Element lookup items -
=======
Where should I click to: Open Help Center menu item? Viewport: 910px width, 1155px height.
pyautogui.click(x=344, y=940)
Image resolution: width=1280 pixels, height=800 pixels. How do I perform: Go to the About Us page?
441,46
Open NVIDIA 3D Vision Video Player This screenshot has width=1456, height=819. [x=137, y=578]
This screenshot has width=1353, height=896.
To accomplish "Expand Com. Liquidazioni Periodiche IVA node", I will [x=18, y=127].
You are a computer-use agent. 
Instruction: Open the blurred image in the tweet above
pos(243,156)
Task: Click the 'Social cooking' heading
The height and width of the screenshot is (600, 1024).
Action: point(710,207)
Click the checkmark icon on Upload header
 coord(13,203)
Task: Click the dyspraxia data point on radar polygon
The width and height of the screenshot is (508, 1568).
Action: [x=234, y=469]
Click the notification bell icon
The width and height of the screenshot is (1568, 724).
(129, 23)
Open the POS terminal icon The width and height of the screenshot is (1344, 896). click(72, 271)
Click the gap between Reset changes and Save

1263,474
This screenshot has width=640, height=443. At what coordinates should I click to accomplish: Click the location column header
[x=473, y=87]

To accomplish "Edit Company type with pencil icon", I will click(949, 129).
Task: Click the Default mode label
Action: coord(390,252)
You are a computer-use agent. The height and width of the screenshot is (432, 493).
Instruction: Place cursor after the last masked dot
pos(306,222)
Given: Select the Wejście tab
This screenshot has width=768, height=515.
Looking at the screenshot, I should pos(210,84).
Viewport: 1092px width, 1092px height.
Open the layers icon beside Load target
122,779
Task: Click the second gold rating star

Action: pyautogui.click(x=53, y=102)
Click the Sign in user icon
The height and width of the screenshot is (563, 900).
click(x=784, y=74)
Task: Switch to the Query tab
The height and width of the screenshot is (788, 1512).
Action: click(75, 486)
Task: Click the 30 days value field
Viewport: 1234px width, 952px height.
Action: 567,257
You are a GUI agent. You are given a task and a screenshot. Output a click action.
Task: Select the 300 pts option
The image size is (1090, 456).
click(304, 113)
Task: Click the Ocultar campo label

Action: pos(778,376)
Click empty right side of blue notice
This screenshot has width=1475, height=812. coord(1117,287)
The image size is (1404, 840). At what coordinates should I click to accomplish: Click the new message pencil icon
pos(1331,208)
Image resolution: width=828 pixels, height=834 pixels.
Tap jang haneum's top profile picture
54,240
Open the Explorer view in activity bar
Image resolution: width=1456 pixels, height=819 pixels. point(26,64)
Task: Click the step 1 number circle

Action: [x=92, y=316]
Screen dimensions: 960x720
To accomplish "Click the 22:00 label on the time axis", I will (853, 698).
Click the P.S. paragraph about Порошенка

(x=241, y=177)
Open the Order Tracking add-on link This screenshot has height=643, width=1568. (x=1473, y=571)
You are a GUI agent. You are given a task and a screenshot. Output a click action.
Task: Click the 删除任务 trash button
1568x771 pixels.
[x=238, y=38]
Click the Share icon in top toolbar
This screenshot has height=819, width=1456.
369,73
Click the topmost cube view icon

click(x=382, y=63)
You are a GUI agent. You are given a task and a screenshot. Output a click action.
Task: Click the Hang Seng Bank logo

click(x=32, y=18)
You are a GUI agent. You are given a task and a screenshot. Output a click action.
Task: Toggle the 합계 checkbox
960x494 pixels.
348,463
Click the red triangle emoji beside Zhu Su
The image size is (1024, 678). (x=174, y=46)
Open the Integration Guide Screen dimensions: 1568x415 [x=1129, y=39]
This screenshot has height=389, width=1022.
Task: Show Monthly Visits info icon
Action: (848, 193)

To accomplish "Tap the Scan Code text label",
=======
Brief - Starting at the beginning of the items and ending with the line that contains "Open NVIDIA 3D", write those lines out again with "Help Center" changed to "Support Center" and everything else left as it is.

Exercise result -
Where should I click to: Open Support Center menu item? Viewport: 910px width, 1155px height.
pyautogui.click(x=344, y=940)
Image resolution: width=1280 pixels, height=800 pixels. How do I perform: Go to the About Us page?
441,46
Open NVIDIA 3D Vision Video Player This screenshot has width=1456, height=819. [x=137, y=578]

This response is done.